### WRITTEN REQUEST
In the material below, change every "Instruction" to "Goal" and reproduce all the lines with nothing else altered.

### DATA SECTION
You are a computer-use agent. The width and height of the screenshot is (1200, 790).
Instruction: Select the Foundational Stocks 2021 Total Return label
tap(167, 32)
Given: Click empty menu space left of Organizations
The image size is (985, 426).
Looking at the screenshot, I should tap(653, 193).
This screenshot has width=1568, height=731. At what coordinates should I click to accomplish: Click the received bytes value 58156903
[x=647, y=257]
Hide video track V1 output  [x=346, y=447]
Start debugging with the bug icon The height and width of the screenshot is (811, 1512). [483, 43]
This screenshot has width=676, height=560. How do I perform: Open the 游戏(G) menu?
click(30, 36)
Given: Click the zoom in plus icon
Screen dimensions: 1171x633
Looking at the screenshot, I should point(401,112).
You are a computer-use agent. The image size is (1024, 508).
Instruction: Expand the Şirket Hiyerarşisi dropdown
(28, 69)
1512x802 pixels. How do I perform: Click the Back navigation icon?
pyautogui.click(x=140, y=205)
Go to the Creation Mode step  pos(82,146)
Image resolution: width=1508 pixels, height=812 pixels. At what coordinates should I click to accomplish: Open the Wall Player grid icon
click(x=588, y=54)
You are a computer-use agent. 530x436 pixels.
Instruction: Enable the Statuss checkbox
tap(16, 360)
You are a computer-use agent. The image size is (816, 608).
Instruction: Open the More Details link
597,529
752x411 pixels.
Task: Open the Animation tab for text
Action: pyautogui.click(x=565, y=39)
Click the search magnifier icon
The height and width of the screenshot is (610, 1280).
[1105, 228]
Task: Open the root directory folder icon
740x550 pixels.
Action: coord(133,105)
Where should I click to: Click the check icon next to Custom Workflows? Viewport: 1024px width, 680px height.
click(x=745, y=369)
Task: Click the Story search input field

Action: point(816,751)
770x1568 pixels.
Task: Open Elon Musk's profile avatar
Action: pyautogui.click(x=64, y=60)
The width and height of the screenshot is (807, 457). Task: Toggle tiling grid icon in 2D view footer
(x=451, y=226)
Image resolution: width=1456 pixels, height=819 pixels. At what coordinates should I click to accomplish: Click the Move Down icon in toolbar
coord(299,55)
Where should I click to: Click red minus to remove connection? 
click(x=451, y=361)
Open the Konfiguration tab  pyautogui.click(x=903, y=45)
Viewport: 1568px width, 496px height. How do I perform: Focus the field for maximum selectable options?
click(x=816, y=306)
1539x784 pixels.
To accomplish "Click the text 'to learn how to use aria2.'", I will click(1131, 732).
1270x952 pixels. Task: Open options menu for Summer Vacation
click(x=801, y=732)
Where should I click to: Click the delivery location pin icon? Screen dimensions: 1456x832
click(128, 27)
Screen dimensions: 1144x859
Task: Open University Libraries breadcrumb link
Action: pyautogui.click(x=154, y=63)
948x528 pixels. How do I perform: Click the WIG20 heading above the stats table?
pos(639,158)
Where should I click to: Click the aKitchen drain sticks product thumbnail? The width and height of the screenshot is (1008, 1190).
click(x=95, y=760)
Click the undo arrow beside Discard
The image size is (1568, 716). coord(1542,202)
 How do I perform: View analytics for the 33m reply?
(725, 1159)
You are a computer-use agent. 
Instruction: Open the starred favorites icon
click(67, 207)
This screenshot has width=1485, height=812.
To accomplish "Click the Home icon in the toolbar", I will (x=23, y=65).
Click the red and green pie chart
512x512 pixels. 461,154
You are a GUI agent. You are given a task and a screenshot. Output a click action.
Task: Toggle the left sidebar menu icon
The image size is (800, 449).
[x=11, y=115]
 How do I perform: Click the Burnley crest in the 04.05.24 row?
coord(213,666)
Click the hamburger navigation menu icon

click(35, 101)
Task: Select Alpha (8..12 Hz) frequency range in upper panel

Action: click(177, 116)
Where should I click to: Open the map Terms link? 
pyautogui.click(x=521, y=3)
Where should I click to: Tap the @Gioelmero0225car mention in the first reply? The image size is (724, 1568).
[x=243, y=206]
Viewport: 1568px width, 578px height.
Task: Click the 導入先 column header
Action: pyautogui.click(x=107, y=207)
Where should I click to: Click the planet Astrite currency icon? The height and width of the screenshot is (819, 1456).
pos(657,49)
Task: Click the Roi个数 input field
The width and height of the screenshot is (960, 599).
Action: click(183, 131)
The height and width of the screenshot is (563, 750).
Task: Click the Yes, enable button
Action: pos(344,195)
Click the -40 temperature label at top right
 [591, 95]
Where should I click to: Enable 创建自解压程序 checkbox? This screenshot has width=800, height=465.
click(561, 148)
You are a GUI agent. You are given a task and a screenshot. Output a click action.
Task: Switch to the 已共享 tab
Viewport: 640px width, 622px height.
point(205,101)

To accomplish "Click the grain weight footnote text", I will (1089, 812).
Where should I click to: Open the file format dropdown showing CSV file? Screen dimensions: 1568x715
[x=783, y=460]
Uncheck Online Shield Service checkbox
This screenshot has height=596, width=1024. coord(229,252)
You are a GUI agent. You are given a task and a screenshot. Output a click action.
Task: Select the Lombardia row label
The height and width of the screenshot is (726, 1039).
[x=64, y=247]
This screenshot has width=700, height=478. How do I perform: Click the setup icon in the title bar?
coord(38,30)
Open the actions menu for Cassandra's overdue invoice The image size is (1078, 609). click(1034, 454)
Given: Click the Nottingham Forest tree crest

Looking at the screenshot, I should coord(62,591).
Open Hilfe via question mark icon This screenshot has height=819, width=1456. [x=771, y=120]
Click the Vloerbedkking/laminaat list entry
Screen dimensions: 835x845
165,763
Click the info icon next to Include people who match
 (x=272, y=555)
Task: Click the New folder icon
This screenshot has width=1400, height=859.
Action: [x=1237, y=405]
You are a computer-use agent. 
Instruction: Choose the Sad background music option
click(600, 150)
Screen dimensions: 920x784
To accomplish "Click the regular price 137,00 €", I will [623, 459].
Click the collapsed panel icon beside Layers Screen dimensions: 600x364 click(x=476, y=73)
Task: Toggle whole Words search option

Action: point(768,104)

### TASK SOLUTION
You are a computer-use agent. The width and height of the screenshot is (1200, 790).
Goal: Select the Foundational Stocks 2021 Total Return label
tap(167, 32)
Given: Click empty menu space left of Organizations
The image size is (985, 426).
Looking at the screenshot, I should tap(653, 193).
This screenshot has width=1568, height=731. At what coordinates should I click to accomplish: Click the received bytes value 58156903
[x=647, y=257]
Hide video track V1 output  [x=346, y=447]
Start debugging with the bug icon The height and width of the screenshot is (811, 1512). [483, 43]
This screenshot has width=676, height=560. How do I perform: Open the 游戏(G) menu?
click(30, 36)
Given: Click the zoom in plus icon
Screen dimensions: 1171x633
Looking at the screenshot, I should point(401,112).
You are a computer-use agent. The image size is (1024, 508).
Goal: Expand the Şirket Hiyerarşisi dropdown
(28, 69)
1512x802 pixels. How do I perform: Click the Back navigation icon?
pyautogui.click(x=140, y=205)
Go to the Creation Mode step  pos(82,146)
Image resolution: width=1508 pixels, height=812 pixels. At what coordinates should I click to accomplish: Open the Wall Player grid icon
click(x=588, y=54)
You are a computer-use agent. 530x436 pixels.
Goal: Enable the Statuss checkbox
tap(16, 360)
You are a computer-use agent. The image size is (816, 608).
Goal: Open the More Details link
597,529
752x411 pixels.
Task: Open the Animation tab for text
Action: pyautogui.click(x=565, y=39)
Click the search magnifier icon
The height and width of the screenshot is (610, 1280).
[1105, 228]
Task: Open the root directory folder icon
740x550 pixels.
Action: coord(133,105)
Where should I click to: Click the check icon next to Custom Workflows? Viewport: 1024px width, 680px height.
click(x=745, y=369)
Task: Click the Story search input field

Action: point(816,751)
770x1568 pixels.
Task: Open Elon Musk's profile avatar
Action: pyautogui.click(x=64, y=60)
The width and height of the screenshot is (807, 457). Task: Toggle tiling grid icon in 2D view footer
(x=451, y=226)
Image resolution: width=1456 pixels, height=819 pixels. At what coordinates should I click to accomplish: Click the Move Down icon in toolbar
coord(299,55)
Where should I click to: Click red minus to remove connection? 
click(x=451, y=361)
Open the Konfiguration tab  pyautogui.click(x=903, y=45)
Viewport: 1568px width, 496px height. How do I perform: Focus the field for maximum selectable options?
click(x=816, y=306)
1539x784 pixels.
To accomplish "Click the text 'to learn how to use aria2.'", I will click(1131, 732).
1270x952 pixels. Task: Open options menu for Summer Vacation
click(x=801, y=732)
Where should I click to: Click the delivery location pin icon? Screen dimensions: 1456x832
click(128, 27)
Screen dimensions: 1144x859
Task: Open University Libraries breadcrumb link
Action: pyautogui.click(x=154, y=63)
948x528 pixels. How do I perform: Click the WIG20 heading above the stats table?
pos(639,158)
Where should I click to: Click the aKitchen drain sticks product thumbnail? The width and height of the screenshot is (1008, 1190).
click(x=95, y=760)
Click the undo arrow beside Discard
The image size is (1568, 716). coord(1542,202)
 How do I perform: View analytics for the 33m reply?
(725, 1159)
You are a computer-use agent. 
Goal: Open the starred favorites icon
click(67, 207)
This screenshot has width=1485, height=812.
To accomplish "Click the Home icon in the toolbar", I will (x=23, y=65).
Click the red and green pie chart
512x512 pixels. 461,154
You are a GUI agent. You are given a task and a screenshot. Output a click action.
Task: Toggle the left sidebar menu icon
The image size is (800, 449).
[x=11, y=115]
 How do I perform: Click the Burnley crest in the 04.05.24 row?
coord(213,666)
Click the hamburger navigation menu icon

click(35, 101)
Task: Select Alpha (8..12 Hz) frequency range in upper panel

Action: click(177, 116)
Where should I click to: Open the map Terms link? 
pyautogui.click(x=521, y=3)
Where should I click to: Tap the @Gioelmero0225car mention in the first reply? The image size is (724, 1568).
[x=243, y=206]
Viewport: 1568px width, 578px height.
Task: Click the 導入先 column header
Action: pyautogui.click(x=107, y=207)
Where should I click to: Click the planet Astrite currency icon? The height and width of the screenshot is (819, 1456).
pos(657,49)
Task: Click the Roi个数 input field
The width and height of the screenshot is (960, 599).
Action: click(183, 131)
The height and width of the screenshot is (563, 750).
Task: Click the Yes, enable button
Action: pos(344,195)
Click the -40 temperature label at top right
 [591, 95]
Where should I click to: Enable 创建自解压程序 checkbox? This screenshot has width=800, height=465.
click(561, 148)
You are a GUI agent. You are given a task and a screenshot. Output a click action.
Task: Switch to the 已共享 tab
Viewport: 640px width, 622px height.
point(205,101)

To accomplish "Click the grain weight footnote text", I will (1089, 812).
Where should I click to: Open the file format dropdown showing CSV file? Screen dimensions: 1568x715
[x=783, y=460]
Uncheck Online Shield Service checkbox
This screenshot has height=596, width=1024. coord(229,252)
You are a GUI agent. You are given a task and a screenshot. Output a click action.
Task: Select the Lombardia row label
The height and width of the screenshot is (726, 1039).
[x=64, y=247]
This screenshot has width=700, height=478. How do I perform: Click the setup icon in the title bar?
coord(38,30)
Open the actions menu for Cassandra's overdue invoice The image size is (1078, 609). click(1034, 454)
Given: Click the Nottingham Forest tree crest

Looking at the screenshot, I should coord(62,591).
Open Hilfe via question mark icon This screenshot has height=819, width=1456. [x=771, y=120]
Click the Vloerbedkking/laminaat list entry
Screen dimensions: 835x845
165,763
Click the info icon next to Include people who match
 (x=272, y=555)
Task: Click the New folder icon
This screenshot has width=1400, height=859.
Action: [x=1237, y=405]
You are a computer-use agent. 
Goal: Choose the Sad background music option
click(600, 150)
Screen dimensions: 920x784
To accomplish "Click the regular price 137,00 €", I will [623, 459].
Click the collapsed panel icon beside Layers Screen dimensions: 600x364 click(x=476, y=73)
Task: Toggle whole Words search option

Action: point(768,104)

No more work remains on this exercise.